§ TASK STATEMENT: Please copy exactly the line that contains "1716x970 pixels. Task: Open" and every line after it through the end of the records, leaving the pictures out.

Records excerpted from a collection:
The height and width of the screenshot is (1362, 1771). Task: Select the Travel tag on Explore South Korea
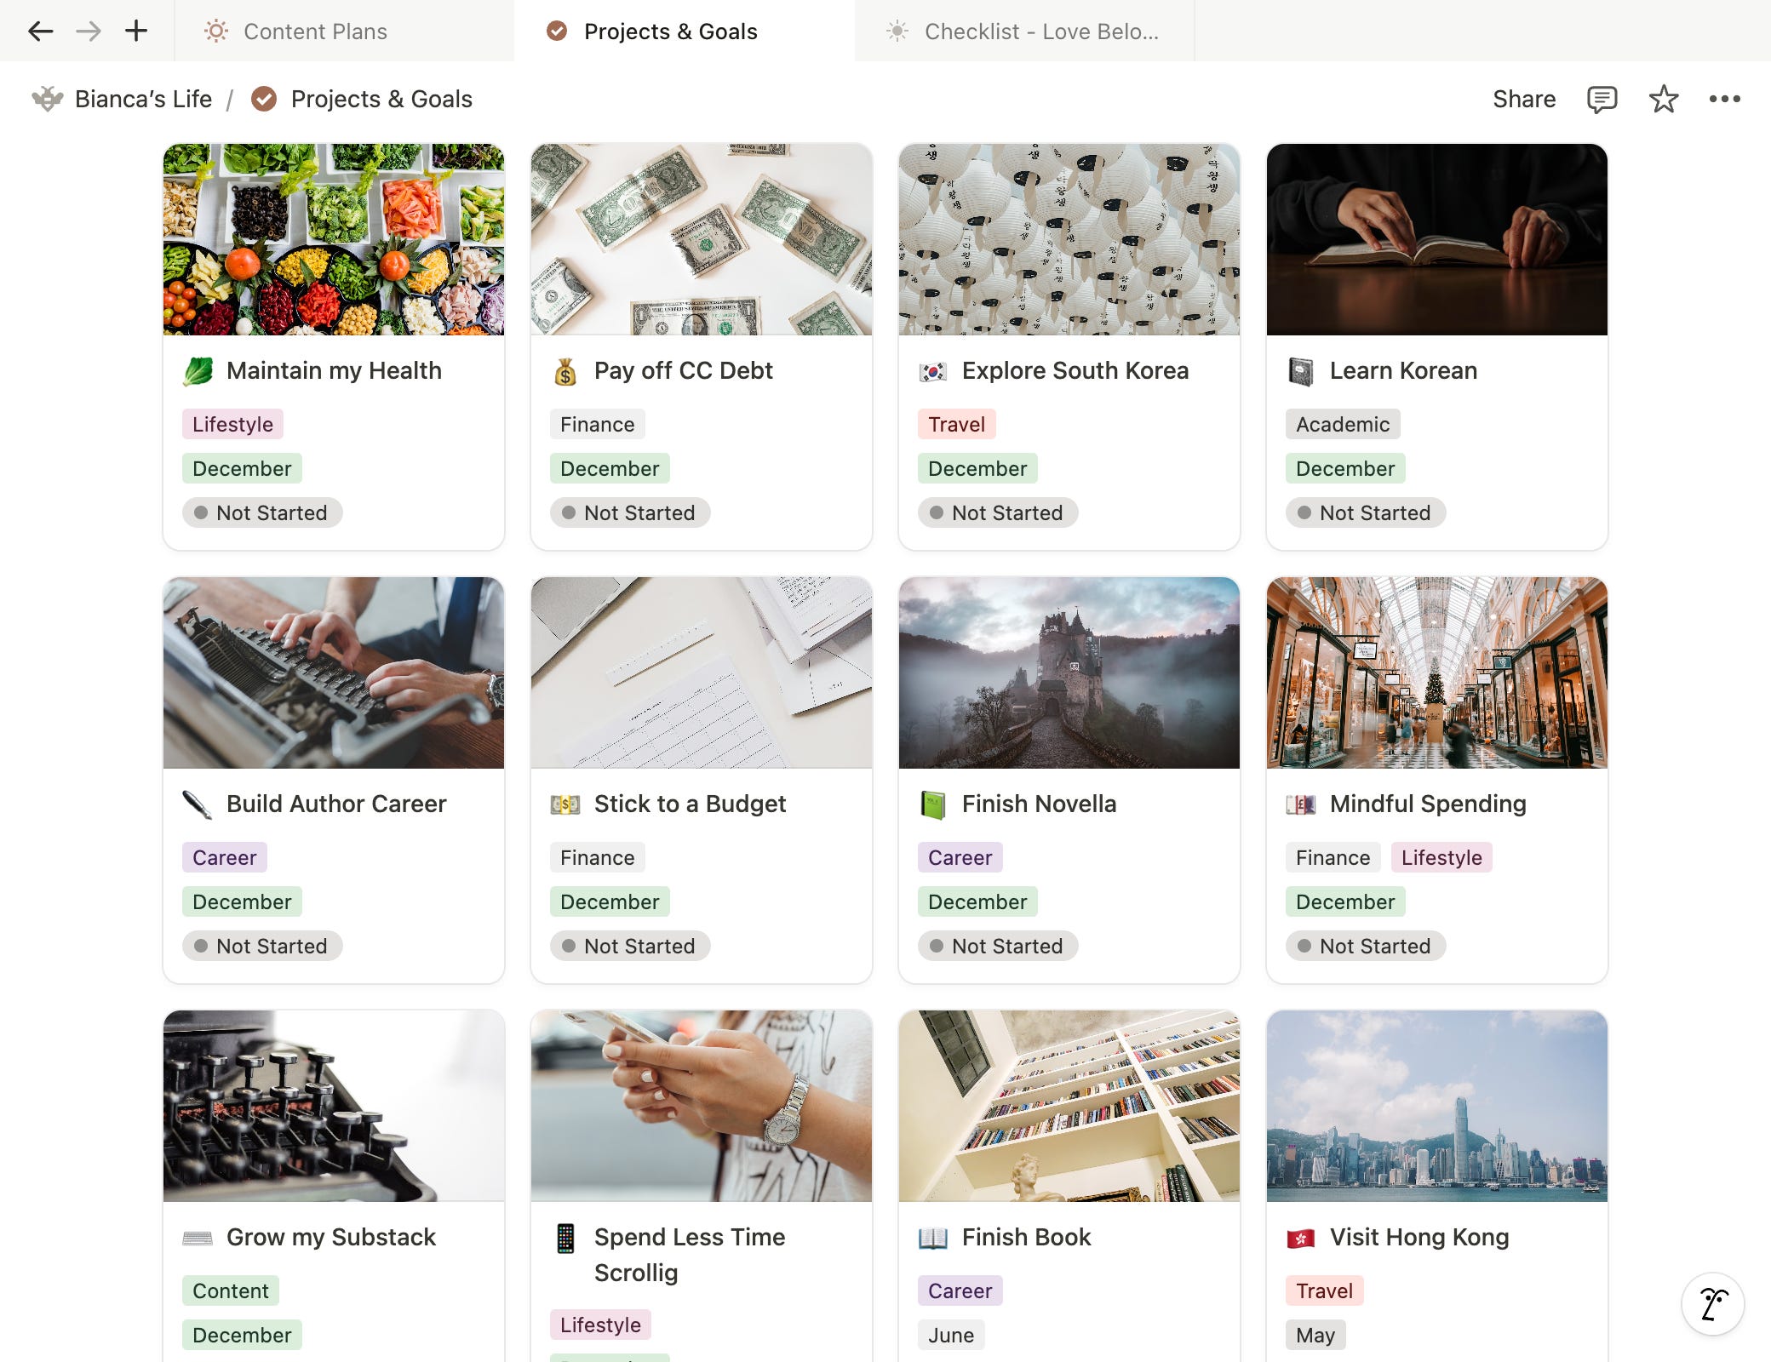956,424
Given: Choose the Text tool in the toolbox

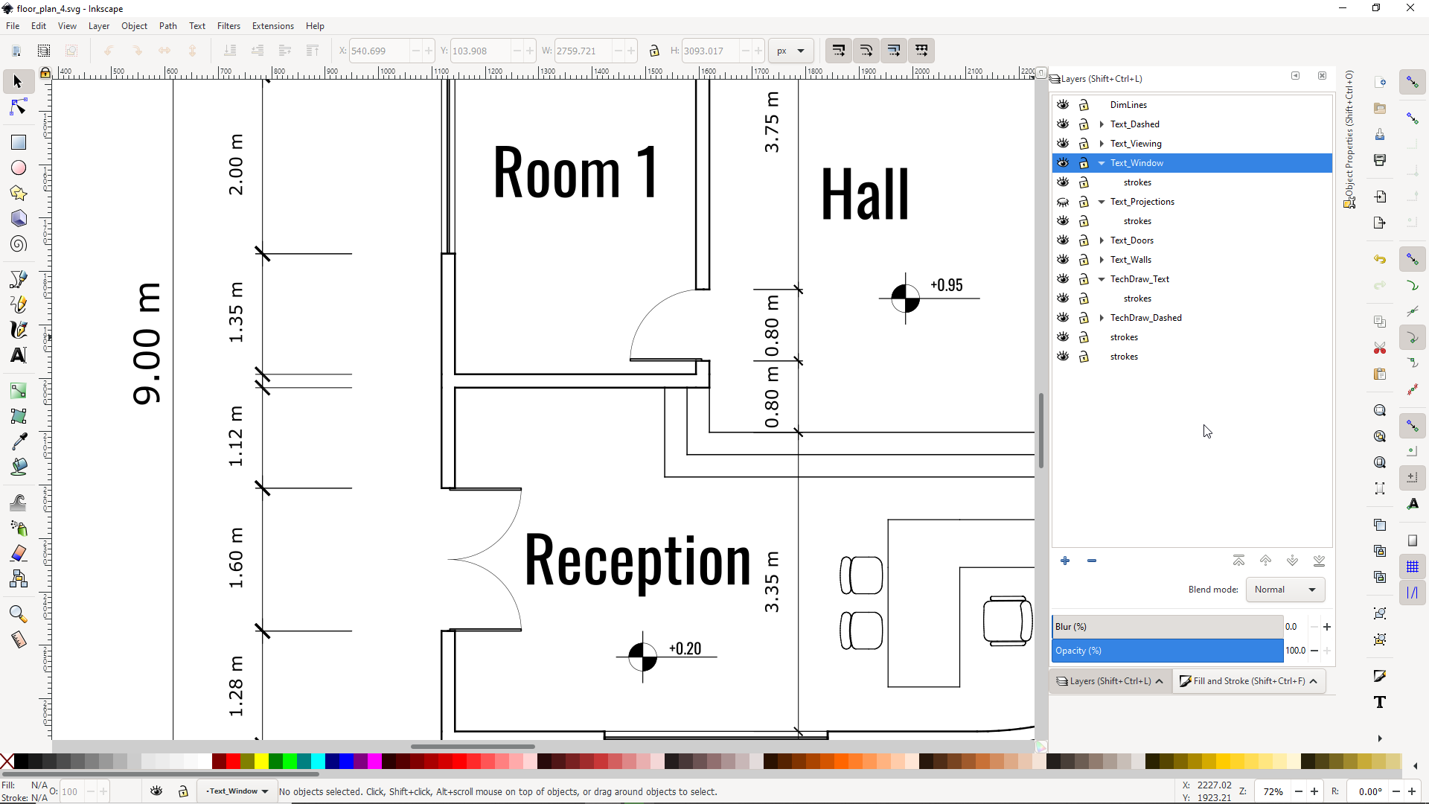Looking at the screenshot, I should pyautogui.click(x=19, y=355).
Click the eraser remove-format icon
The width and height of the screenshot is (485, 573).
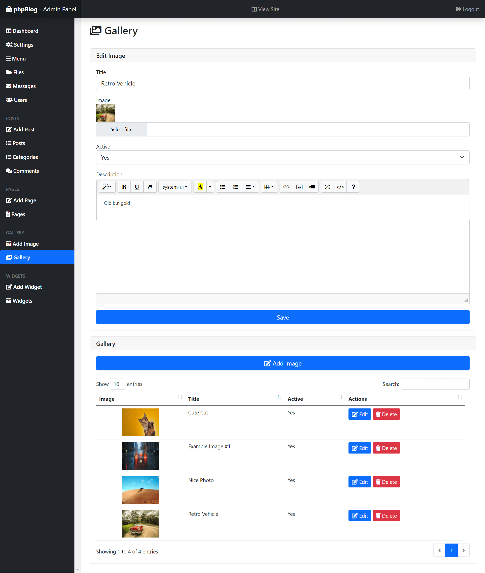[x=150, y=187]
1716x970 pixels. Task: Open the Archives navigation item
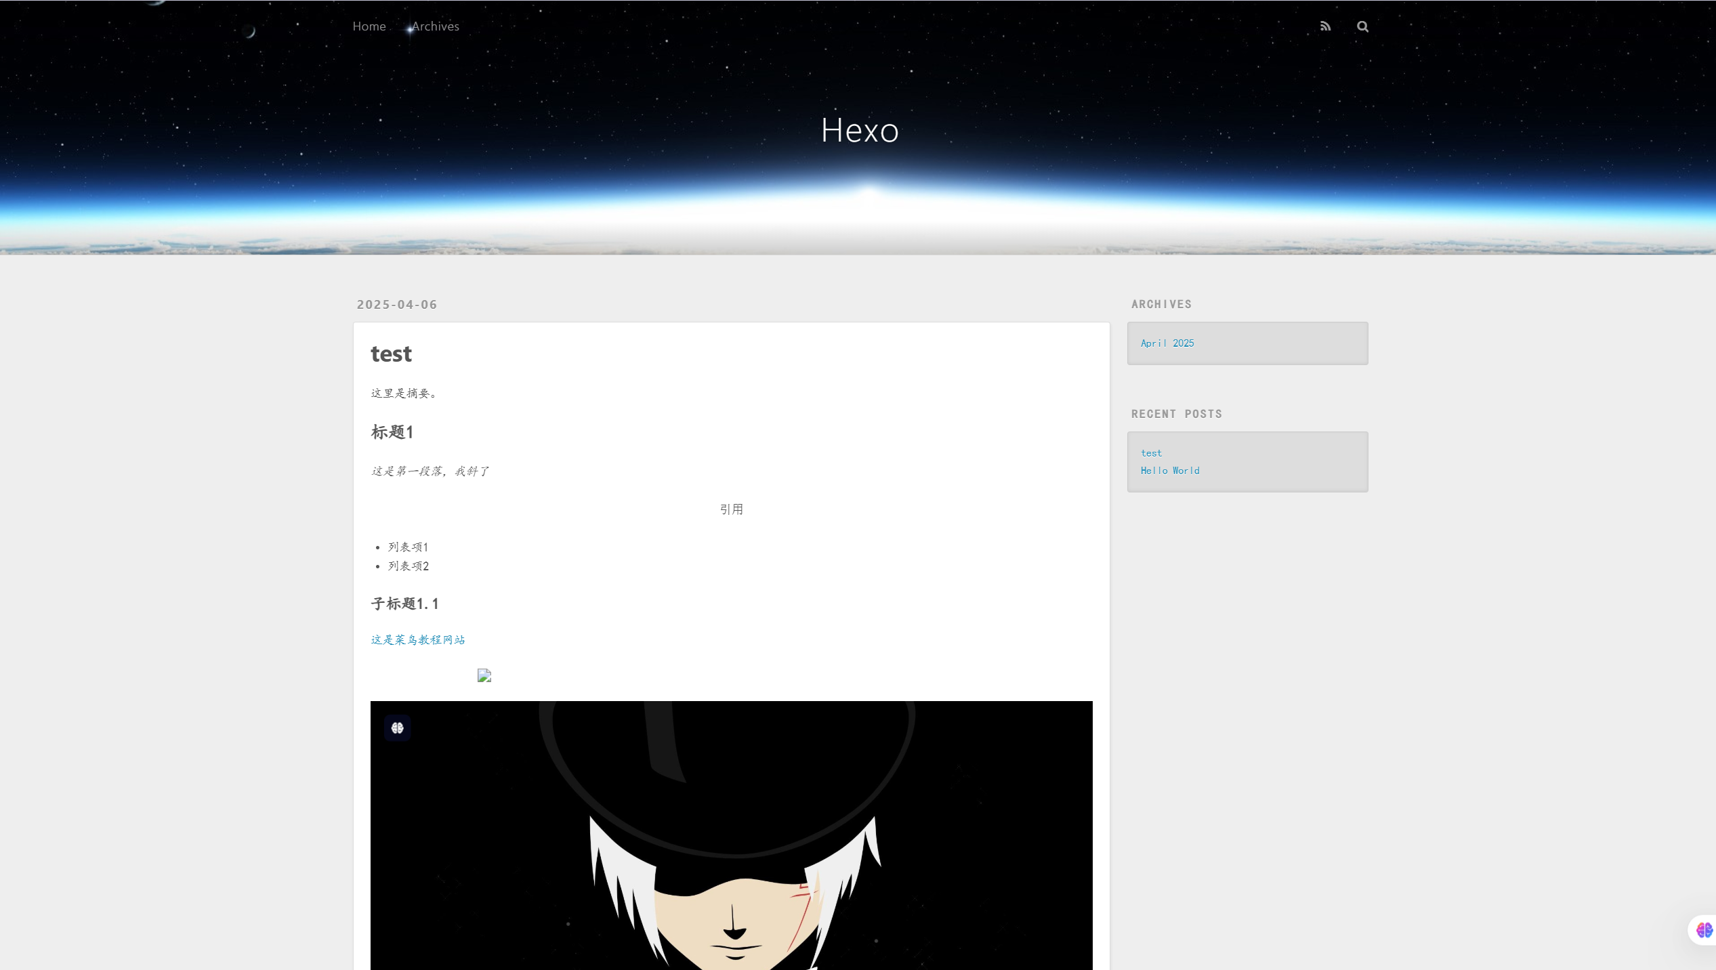(436, 26)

§ OUTPUT BELOW:
1716x970 pixels. Task: Open the Archives navigation item
(436, 26)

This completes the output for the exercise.